Task objective -> Lay out the rows from the line containing "Task: Click the" through the line containing "Action: [x=39, y=788]" as a two-column CSV with the columns instruction and response, one row for each record, placing each value in a single quoted field and replacing any line breaks with spaces.

Provided material ->
Start

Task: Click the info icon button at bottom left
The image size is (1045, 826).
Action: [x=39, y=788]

End
Start

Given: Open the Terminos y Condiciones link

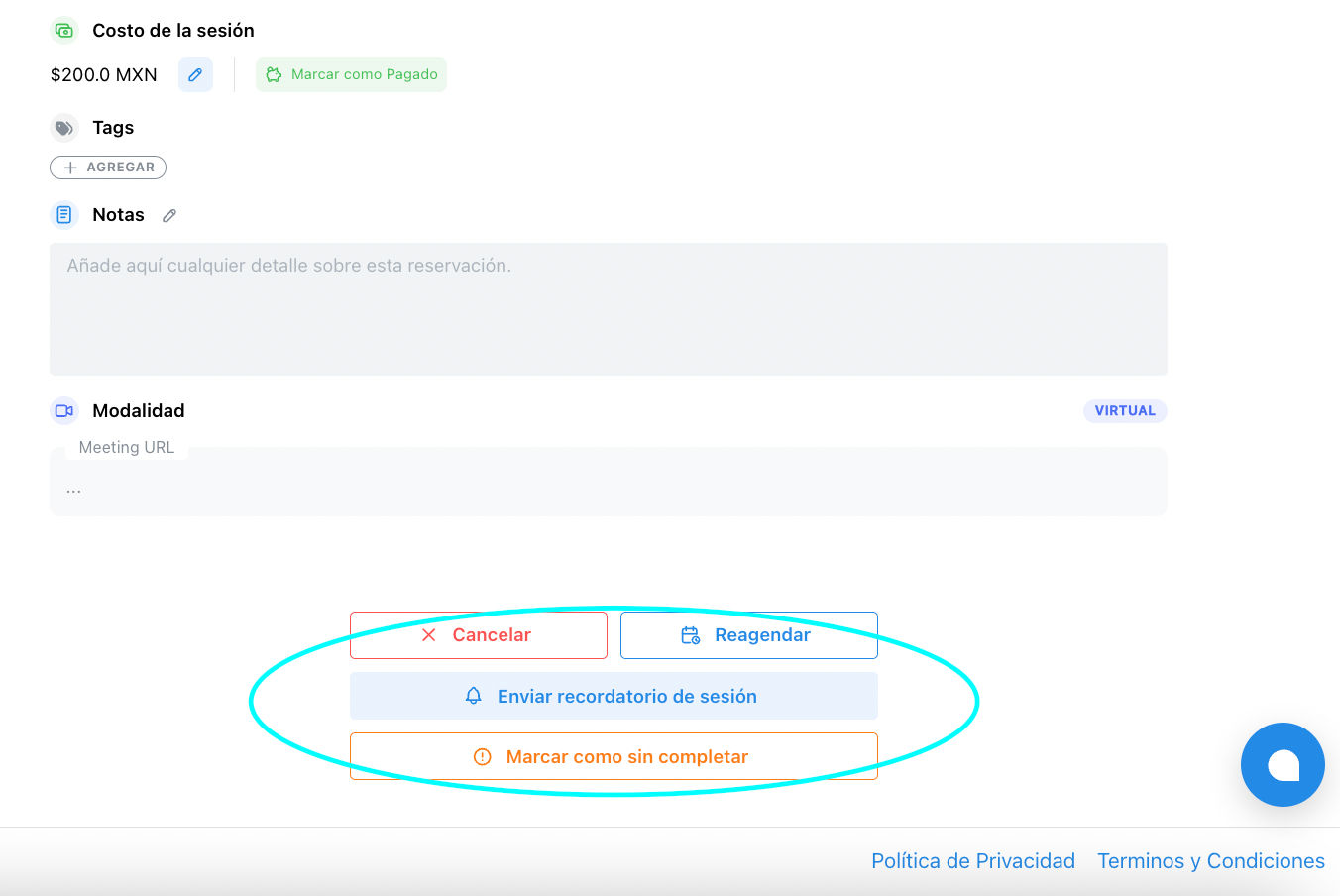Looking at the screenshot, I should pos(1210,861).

End
Start

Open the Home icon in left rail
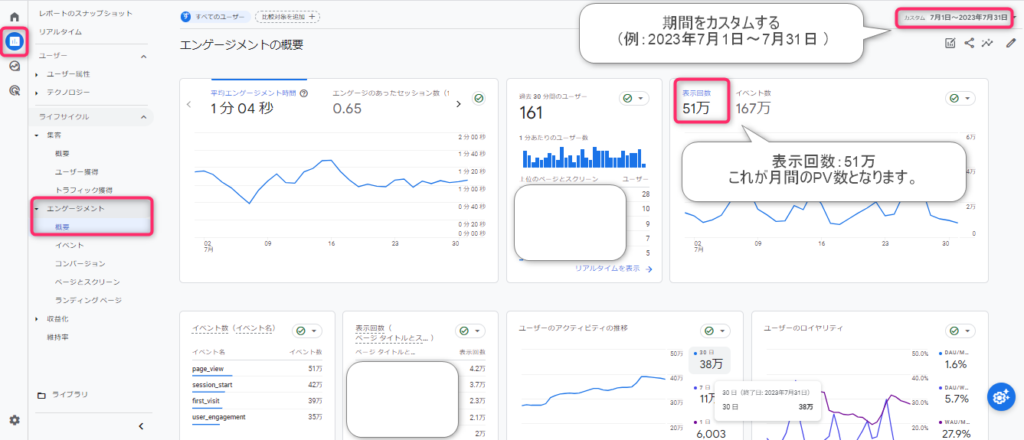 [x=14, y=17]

End

Written answer ->
instruction,response
"Task: Click the info icon button at bottom left The image size is (1045, 826).","Action: [x=39, y=788]"